# [PASSAGE PROVIDED]
◆ ◆ ◆ ◆
# Koni bump stop



## JayL1967 (Apr 30, 2002)

Where can I pick up the bump stop (koni) ?
I know Motivational Engineering...another place?


----------



## jayrok (May 25, 2002)

I, too, have the same question. I have just bought the KYB AGX Struts for the front and rear of my '92 NX2K along with the Gen2 Springs. I have left a message with Koni asking if there are any other online sellers of the bump stops. So far no luck.  Hope somebody has some info.  Thanks


----------



## nizmo559 (Mar 4, 2003)

Hey guys I tried a lot of other places that supposviely had them but Motivational Engineering was the only no nonsense place that took care of my order request promptly. To top it off I did the order all via email.


----------



## nitestridar (Jun 29, 2002)

see if motivational will hold another GB ... the last one was $50 shipped.


----------



## motivational1 (Jul 15, 2002)

nx2krider93 said:


> see if motivational will hold another GB ... the last one was $50 shipped.


$55 shipped. Let me know if there is enough interest in them again?


----------



## B14kid (Nov 18, 2003)

How many people do u need for the group buy?


----------



## nitestridar (Jun 29, 2002)

motivational1 said:


> $55 shipped. Let me know if there is enough interest in them again?



Sorry about that I was close :cheers: .. yeah thats a great deal and I got them quick


----------



## motivational1 (Jul 15, 2002)
◆ ◆ ◆ ◆
# [DATA EXCERPT]
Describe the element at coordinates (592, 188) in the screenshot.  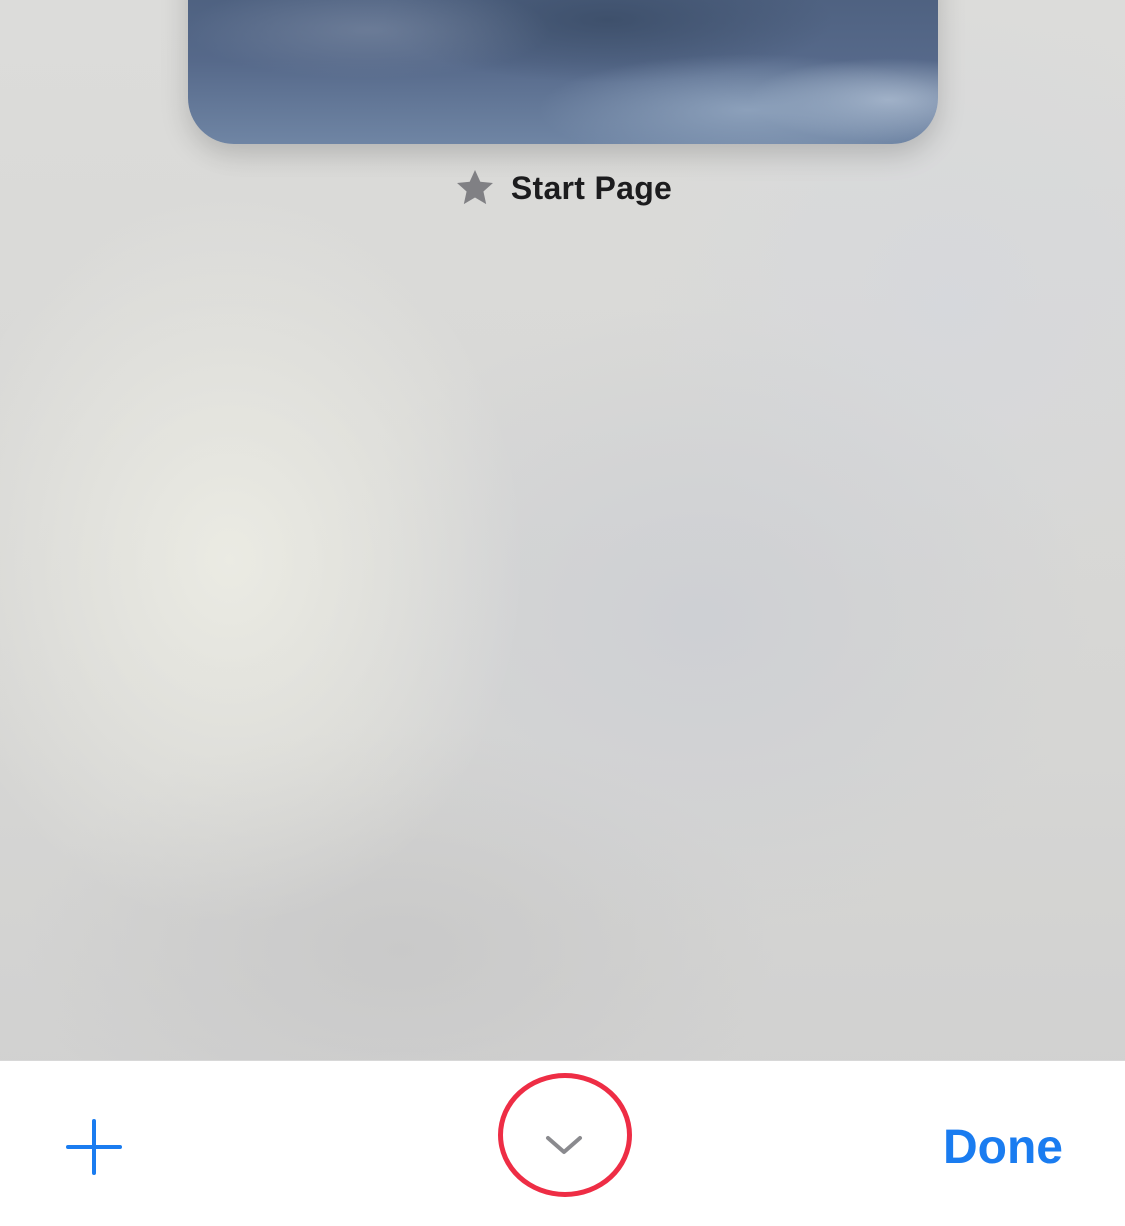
◆ ◆ ◆ ◆
# [PROBLEM SET]
(a) In the Koni bump stop forum thread, list each distinct username that appears as a post header, once each.
(b) Pick up the Koni bump stop forum thread where it stops and keep it going.

# [ANSWERS TO THE TASKS]
(a) JayL1967, jayrok, nizmo559, nitestridar, motivational1, B14kid

(b)
B14kid said:


> How many people do u need for the group buy?


For that price 15 are needed. I have them in stock.


----------



## NismoXR (May 1, 2002)

Mike(Motivational1) is the guy to see. They are worth the price too.


----------



## JayL1967 (Apr 30, 2002)

motivational1 said:


> For that price 15 are needed. I have them in stock.


I'm interested.Count me


----------



## B14GEE (Jul 10, 2003)

is it for four.. if so me and my bud need them asap....depending on how fast this goes goes through you can count him and myself in....


----------



## netsatwork (Jan 2, 2003)

I should be in too. Would it be beneficial to get these with AGX's and stock springs?


----------



## motivational1 (Jul 15, 2002)

B14GEE said:


> is it for four.. if so me and my bud need them asap....depending on how fast this goes goes through you can count him and myself in....



Yes, the price is for the set of 4.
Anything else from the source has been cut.